The book entitled Freud Evaluated by Malcolm Macmillan is a product of many years of intensive labor. In his foreword, Frederick Crews states that the glory days of psychoanalysis are long gone and that this book assures that it is time for reason to prevail.
Ernest R. Hilgard, Professor of Psychology Emeritus, Stanford University
Macmillan's book is one that the serious student of Freud, and of his theoretical claims, simply cannot do without. To his intellectual credit, Macmillan has given psychoanalytic apologists a fair, and more than fair, hearing. Commentators of the next century who are interested in understanding why a hundred years after Freud, psychoanalytic theory began undergoing a thorough revision, will use Macmillan's text as a point of departure. An extraordinary work.
John Kerr, author of A Most Dangerous Method: The Story of Jung, Freud, and Sabina Spielrein
Aside from Ernest Jones's and Peter Gay's hagiographies, it is clear that there are three great Freud books in this century: Frank Sulloway's biography, which places Freud clearly as a biologist and a scientist. Adolph Grunbaum's critique, which views Freud from the perspective of the philosophy of science. And Malcolm Macmillan's book, which applies to Freud the standard which he always presented himself as seeking: a scientific psychologist. Macmillan does something absolutely unique and unexpected: he goes to the sources that Freud cited as the basis for his views, and finds that in almost every case Freud misunderstood or misrepresented what was there. It is an unbelievably important book and it will challenge psychoanalysis into the next century.

:: INPUT DATA ::
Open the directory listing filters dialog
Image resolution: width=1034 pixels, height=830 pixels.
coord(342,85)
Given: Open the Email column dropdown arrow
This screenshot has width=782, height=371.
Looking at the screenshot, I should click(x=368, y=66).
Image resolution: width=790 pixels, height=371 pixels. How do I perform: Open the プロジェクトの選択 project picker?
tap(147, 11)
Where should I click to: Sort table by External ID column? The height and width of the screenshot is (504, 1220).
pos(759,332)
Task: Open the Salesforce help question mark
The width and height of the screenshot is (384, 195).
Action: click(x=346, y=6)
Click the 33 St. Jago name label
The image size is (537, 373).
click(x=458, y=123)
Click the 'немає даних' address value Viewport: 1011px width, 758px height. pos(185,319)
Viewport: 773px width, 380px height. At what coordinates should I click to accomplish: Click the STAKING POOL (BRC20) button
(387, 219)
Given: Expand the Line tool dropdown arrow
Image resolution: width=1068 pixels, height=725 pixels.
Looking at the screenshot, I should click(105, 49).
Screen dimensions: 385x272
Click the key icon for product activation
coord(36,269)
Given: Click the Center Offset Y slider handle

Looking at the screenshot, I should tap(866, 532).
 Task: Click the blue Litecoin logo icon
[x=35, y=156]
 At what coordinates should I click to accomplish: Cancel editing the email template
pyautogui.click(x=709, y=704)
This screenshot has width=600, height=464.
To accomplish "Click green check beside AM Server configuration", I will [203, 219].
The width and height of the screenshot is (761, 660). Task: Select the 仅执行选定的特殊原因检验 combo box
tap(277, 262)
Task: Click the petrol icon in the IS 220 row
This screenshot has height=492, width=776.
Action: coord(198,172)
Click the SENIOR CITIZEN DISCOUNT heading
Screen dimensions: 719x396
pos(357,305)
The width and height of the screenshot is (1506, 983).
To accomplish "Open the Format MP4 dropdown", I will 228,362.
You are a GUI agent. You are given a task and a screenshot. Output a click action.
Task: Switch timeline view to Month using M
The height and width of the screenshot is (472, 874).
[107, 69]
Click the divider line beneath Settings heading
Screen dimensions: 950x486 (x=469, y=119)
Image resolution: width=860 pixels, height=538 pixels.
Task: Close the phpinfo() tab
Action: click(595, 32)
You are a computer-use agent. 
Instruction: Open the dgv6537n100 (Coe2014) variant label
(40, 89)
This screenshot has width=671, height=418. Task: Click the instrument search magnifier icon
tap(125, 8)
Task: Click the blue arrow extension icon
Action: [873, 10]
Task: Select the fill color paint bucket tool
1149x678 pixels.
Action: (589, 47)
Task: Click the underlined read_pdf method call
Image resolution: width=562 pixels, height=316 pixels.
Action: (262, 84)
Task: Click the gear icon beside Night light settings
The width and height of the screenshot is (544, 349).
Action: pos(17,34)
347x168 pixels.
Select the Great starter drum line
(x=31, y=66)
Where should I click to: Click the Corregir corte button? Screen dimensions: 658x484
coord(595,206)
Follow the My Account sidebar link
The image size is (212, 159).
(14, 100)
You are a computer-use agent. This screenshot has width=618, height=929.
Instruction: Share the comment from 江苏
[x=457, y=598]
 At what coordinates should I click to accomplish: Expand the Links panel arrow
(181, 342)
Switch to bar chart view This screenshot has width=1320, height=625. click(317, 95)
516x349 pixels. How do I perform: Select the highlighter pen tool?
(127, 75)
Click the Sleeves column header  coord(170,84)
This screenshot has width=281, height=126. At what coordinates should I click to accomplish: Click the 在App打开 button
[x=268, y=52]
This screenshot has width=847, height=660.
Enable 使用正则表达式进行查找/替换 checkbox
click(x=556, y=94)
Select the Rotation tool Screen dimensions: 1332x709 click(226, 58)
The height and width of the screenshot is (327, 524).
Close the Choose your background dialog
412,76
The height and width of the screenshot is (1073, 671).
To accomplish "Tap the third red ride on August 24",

:: EXERCISE 1 ::
From the endorsements of Freud Evaluated, repeat the passage starting at "The book entitled" and ending at "An extraordinary work.".
:: EXERCISE 2 ::
In the endorsements of Freud Evaluated, who wrote the book's foreword?
:: EXERCISE 3 ::
Based on the endorsements of Freud Evaluated, mark each statement yes or no, and quote the words that decide it.
(a) Frank Sulloway's biography presents Freud as a biologist and a scientist.
(b) Adolph Grunbaum's critique examines Freud from the perspective of the history of medicine.
(c) Macmillan gives psychoanalytic apologists a fair hearing.
The records are drawn from a separate source unrelated to the text.

:: ANSWER SPACE 1 ::
The book entitled Freud Evaluated by Malcolm Macmillan is a product of many years of intensive labor. In his foreword, Frederick Crews states that the glory days of psychoanalysis are long gone and that this book assures that it is time for reason to prevail.
Ernest R. Hilgard, Professor of Psychology Emeritus, Stanford University
Macmillan's book is one that the serious student of Freud, and of his theoretical claims, simply cannot do without. To his intellectual credit, Macmillan has given psychoanalytic apologists a fair, and more than fair, hearing. Commentators of the next century who are interested in understanding why a hundred years after Freud, psychoanalytic theory began undergoing a thorough revision, will use Macmillan's text as a point of departure. An extraordinary work.

:: ANSWER SPACE 2 ::
Frederick Crews

:: ANSWER SPACE 3 ::
(a) Yes: "Frank Sulloway's biography, which places Freud clearly as a biologist and a scientist."
(b) No: "Adolph Grunbaum's critique, which views Freud from the perspective of the philosophy of science."
(c) Yes: "Macmillan has given psychoanalytic apologists a fair, and more than fair, hearing."